在应用系统中使用可继承角色及权限组时仍然需要考虑如下实际业务需求:

比较增加角色与增加权限组之后,增加的映射关系数量以及此类映射的稳定性。

过多层次的权限组将会降低权限判断的直观性,在已有的角色继承层次上增加管理的复杂度。

对于角色或权限组继承,算法按广度优先进行计算,允许出现环路的层次,但此情况在现实管理上是没有实际意义的,应当避免。

角色和权限组的设定原则是实际业务逻辑,避免将业务逻辑反约束于权限模型。

3.1 模型的应用解决方案

该应用解决方案的架构如图1所示。

3.2 活动目录作为用户库

对用户、角色以及用户角色分配的实现,在基于Windows的软件平台上,以减少角色的重复设置为目的,最大可能地利用现有的IT管理投资,使用活动目录作为角色设置与分配的基础。
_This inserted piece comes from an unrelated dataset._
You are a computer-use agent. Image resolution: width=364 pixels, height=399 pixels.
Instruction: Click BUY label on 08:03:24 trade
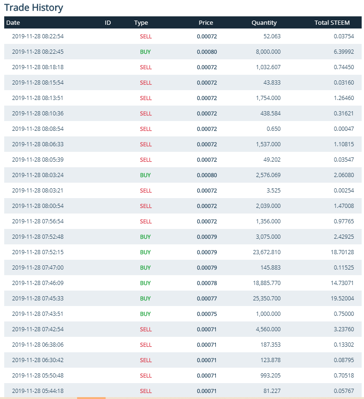tap(145, 175)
活动目录是一种事务性数据库,通过使用结构化的数据存储作为目录信息的逻辑化、分层结构基础,采用面向对象的树形结构对它所在的域网络上的共享资源和用户信息进行逻辑化的分层管理。使用其中的“组织单元容器对象”和“组对象”可以有效地进行用户角色和权限信息的管理,“组织单元容器”对象,用来装载用户、组、打印机等对象,提供了“委派控制”的功能可以用来设定管理权,通过给一个管理人员仅在一个容器中创建或修改对象的权力,就可以把他限制在那个容器中;而“组对象”的“Member”属性以及用户对象的“MemberOf”属性可以方便地实现用户角色的安全管理和指派。为了保证域控制器上的目录数据一致性,通过定期与事件触发,通过标准网络协议进行复制。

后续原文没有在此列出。